Return only that part of the material below which starts with the line containing "Privacy Policy (1053, 1351)" and goes on through the line containing "[BUBUBUBLINKY - zlatá", restated exactly.

*** Data

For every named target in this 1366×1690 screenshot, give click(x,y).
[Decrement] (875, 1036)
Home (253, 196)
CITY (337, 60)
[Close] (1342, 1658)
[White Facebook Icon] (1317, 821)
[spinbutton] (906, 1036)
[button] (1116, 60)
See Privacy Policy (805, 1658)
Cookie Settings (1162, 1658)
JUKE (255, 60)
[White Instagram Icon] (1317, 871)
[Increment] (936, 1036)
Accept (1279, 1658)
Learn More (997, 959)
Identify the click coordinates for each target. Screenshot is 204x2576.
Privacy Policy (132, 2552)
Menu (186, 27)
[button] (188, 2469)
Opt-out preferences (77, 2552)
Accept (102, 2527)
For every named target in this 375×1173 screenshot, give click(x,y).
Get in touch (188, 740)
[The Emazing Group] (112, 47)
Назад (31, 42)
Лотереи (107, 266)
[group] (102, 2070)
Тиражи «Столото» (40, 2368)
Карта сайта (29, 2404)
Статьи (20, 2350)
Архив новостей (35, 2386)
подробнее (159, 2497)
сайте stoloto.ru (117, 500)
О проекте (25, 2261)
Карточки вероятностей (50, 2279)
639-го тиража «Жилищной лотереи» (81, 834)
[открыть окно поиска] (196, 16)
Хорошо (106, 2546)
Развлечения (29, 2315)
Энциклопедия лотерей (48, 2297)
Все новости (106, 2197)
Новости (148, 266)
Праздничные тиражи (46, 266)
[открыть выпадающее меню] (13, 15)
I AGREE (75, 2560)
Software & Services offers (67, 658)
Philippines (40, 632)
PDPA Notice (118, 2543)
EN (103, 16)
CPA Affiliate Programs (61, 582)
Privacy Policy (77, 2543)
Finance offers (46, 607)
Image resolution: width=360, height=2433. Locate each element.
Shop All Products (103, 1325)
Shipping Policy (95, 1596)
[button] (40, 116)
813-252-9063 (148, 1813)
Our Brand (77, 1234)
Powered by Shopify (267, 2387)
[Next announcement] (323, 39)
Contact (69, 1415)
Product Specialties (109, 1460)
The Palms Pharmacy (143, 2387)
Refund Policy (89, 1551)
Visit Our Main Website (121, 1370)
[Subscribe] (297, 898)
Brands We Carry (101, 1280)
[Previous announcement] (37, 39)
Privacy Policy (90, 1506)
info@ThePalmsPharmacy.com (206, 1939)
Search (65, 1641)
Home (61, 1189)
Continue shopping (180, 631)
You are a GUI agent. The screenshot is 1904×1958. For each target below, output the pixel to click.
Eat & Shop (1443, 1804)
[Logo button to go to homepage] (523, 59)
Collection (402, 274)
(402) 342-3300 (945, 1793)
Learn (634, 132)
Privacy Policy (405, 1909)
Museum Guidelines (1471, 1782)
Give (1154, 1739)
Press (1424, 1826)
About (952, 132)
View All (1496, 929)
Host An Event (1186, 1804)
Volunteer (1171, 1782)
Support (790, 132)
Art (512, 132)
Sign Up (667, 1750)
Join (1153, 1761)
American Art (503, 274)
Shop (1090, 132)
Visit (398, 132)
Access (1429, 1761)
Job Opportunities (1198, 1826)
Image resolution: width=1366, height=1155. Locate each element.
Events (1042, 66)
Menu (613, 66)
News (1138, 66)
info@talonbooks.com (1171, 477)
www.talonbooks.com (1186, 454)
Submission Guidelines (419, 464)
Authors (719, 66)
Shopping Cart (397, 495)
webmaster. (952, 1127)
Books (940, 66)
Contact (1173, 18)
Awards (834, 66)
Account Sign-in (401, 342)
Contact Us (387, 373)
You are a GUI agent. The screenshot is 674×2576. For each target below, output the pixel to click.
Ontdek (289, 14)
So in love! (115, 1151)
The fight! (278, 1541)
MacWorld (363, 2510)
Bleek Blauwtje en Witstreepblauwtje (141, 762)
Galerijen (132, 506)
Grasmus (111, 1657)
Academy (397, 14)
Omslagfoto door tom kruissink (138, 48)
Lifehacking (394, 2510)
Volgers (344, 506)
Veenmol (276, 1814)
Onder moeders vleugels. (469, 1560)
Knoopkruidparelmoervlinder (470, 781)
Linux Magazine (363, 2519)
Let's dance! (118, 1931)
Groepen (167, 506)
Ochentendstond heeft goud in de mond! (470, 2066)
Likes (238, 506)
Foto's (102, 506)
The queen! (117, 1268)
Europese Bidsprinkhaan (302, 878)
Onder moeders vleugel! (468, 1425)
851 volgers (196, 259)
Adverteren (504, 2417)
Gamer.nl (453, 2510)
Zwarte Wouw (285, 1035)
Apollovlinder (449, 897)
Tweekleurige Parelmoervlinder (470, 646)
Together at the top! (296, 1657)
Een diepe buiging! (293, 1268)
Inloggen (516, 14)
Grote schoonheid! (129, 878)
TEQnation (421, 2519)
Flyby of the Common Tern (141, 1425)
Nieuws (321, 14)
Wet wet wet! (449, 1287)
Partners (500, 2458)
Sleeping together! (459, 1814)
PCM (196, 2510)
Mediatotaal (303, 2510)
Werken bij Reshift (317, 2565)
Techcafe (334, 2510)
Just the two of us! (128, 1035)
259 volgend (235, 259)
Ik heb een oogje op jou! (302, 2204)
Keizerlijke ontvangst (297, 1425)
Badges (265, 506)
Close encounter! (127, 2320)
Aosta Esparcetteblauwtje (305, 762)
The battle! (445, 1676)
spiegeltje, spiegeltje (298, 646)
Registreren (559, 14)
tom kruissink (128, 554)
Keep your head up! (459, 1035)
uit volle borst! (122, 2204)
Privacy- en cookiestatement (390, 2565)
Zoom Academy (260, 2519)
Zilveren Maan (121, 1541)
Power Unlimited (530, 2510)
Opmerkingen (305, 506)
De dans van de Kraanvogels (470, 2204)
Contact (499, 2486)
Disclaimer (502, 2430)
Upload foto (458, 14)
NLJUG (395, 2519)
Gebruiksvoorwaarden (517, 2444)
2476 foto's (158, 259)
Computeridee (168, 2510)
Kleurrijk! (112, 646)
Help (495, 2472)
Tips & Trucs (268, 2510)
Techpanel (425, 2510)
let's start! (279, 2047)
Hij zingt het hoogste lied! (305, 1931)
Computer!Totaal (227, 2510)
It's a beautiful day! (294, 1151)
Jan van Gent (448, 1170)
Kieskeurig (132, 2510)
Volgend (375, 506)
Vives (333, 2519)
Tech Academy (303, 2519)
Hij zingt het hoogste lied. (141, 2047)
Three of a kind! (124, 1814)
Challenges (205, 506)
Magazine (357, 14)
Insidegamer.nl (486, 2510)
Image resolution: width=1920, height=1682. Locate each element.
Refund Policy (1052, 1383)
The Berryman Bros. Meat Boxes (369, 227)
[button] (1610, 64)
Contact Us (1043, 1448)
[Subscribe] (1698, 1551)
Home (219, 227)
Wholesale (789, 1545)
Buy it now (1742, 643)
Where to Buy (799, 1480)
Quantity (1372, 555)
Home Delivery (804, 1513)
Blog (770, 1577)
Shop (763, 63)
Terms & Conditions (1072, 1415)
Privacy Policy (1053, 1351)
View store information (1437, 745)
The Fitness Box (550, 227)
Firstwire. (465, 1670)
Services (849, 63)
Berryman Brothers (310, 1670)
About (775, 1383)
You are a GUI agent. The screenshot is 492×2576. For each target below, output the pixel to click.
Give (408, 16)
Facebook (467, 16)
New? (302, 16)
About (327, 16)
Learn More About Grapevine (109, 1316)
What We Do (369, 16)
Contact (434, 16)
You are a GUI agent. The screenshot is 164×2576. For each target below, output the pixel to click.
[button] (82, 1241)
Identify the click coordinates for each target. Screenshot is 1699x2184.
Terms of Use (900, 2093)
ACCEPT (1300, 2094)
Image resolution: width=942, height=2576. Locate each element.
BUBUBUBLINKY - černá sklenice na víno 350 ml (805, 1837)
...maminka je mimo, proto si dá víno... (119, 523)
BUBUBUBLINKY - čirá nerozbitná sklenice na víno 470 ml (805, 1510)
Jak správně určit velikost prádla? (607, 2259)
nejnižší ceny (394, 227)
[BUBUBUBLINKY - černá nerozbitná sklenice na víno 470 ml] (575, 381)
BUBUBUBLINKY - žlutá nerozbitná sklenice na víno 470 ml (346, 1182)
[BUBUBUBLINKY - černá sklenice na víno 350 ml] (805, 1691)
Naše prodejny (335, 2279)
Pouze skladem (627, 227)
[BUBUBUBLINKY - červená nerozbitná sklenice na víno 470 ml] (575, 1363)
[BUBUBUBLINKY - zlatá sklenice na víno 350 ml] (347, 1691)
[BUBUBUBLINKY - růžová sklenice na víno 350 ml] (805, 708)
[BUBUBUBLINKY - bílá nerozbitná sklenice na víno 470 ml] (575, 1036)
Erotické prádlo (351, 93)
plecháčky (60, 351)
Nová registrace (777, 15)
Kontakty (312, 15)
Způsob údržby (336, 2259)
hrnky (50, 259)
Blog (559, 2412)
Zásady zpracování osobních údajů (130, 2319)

******

-- Exercise output --
Privacy Policy (1053, 1351)
View store information (1437, 745)
The Fitness Box (550, 227)
Firstwire. (465, 1670)
Services (849, 63)
Berryman Brothers (310, 1670)
About (775, 1383)
You are a GUI agent. The screenshot is 492×2576. For each target below, output the pixel to click.
Give (408, 16)
Facebook (467, 16)
New? (302, 16)
About (327, 16)
Learn More About Grapevine (109, 1316)
What We Do (369, 16)
Contact (434, 16)
You are a GUI agent. The screenshot is 164×2576. For each target below, output the pixel to click.
[button] (82, 1241)
Identify the click coordinates for each target. Screenshot is 1699x2184.
Terms of Use (900, 2093)
ACCEPT (1300, 2094)
Image resolution: width=942, height=2576. Locate each element.
BUBUBUBLINKY - černá sklenice na víno 350 ml (805, 1837)
...maminka je mimo, proto si dá víno... (119, 523)
BUBUBUBLINKY - čirá nerozbitná sklenice na víno 470 ml (805, 1510)
Jak správně určit velikost prádla? (607, 2259)
nejnižší ceny (394, 227)
[BUBUBUBLINKY - černá nerozbitná sklenice na víno 470 ml] (575, 381)
BUBUBUBLINKY - žlutá nerozbitná sklenice na víno 470 ml (346, 1182)
[BUBUBUBLINKY - černá sklenice na víno 350 ml] (805, 1691)
Naše prodejny (335, 2279)
Pouze skladem (627, 227)
[BUBUBUBLINKY - červená nerozbitná sklenice na víno 470 ml] (575, 1363)
[BUBUBUBLINKY - zlatá sklenice na víno 350 ml] (347, 1691)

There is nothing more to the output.